Wednesday, April 23, 2008

Looking Back through Years-1

India, or Hindustan, was named by the Greeks after the Indus valley. Its dominant civilization was Hindu and Buddhist but, from the 11th cent., it was subject to conquest from the Islamic north. The most famous of its conquerors were the Mughals, who established their empire in 1526. In the age of exploration, the first Europeans to arrive were the Portuguese who developed a sea-borne empire centred on Goa. In the early 17th cent., the Dutch displaced the Portuguese, but India was peripheral to their principal interests in Java. The English East India Company established its presence from the 1610s and the French arrived in the 1660s. From the 1720s, the power of the Mughal empire started to decline.
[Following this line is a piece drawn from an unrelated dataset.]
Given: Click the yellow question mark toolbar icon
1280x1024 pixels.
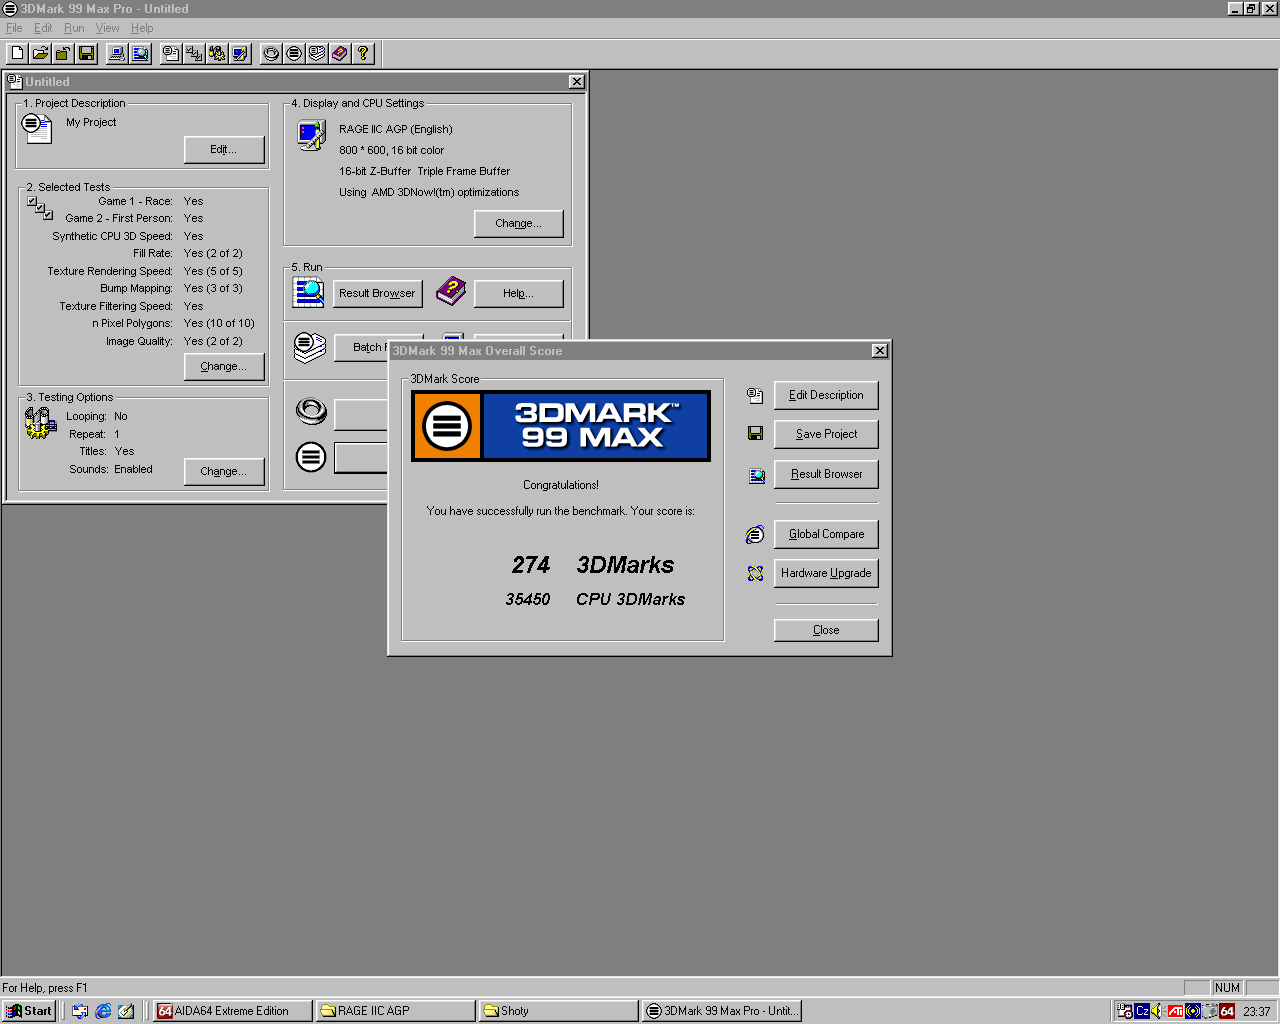Looking at the screenshot, I should click(363, 53).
In Europe, France and England found themselves at war in this period and their respective companies carried on the conflict by constructing alliances with the successor states. At first, the French under Dupleix had the upper hand. But, from the late 1740s, the English company's fortunes began to turn as Robert Clive won a series of military victories. The major threat posed by the French was eliminated after the battle of Wandewash in 1760. For the next 30 years, there was some hesitancy in British circles at building on these foundations. But, during the Revolutionary and Napoleonic wars, the opportunity was seized and by 1818, with the defeat of the Maratha empire, the East India Company had gained supremacy. After the Indian mutiny of 1857, however, the company was abolished and sovereignty passed to the British crown. In the 19th cent., India was undoubtedly Britain's most important colony. After the First World War, both its military and economic status began to decline and a mass nationalist movement emerged under the leadership of Mahatma Gandhi. As early as 1920, the British began to clear the way for ‘responsible self-government’and, by 1935, had drawn up plans for India's eventual conversion into a dominion. However, the Second World War cut short this programme of devolution and promoted an extremely hasty retreat. British India was partitioned into the separate states of Pakistan and India, which became independent on 15 August 1947.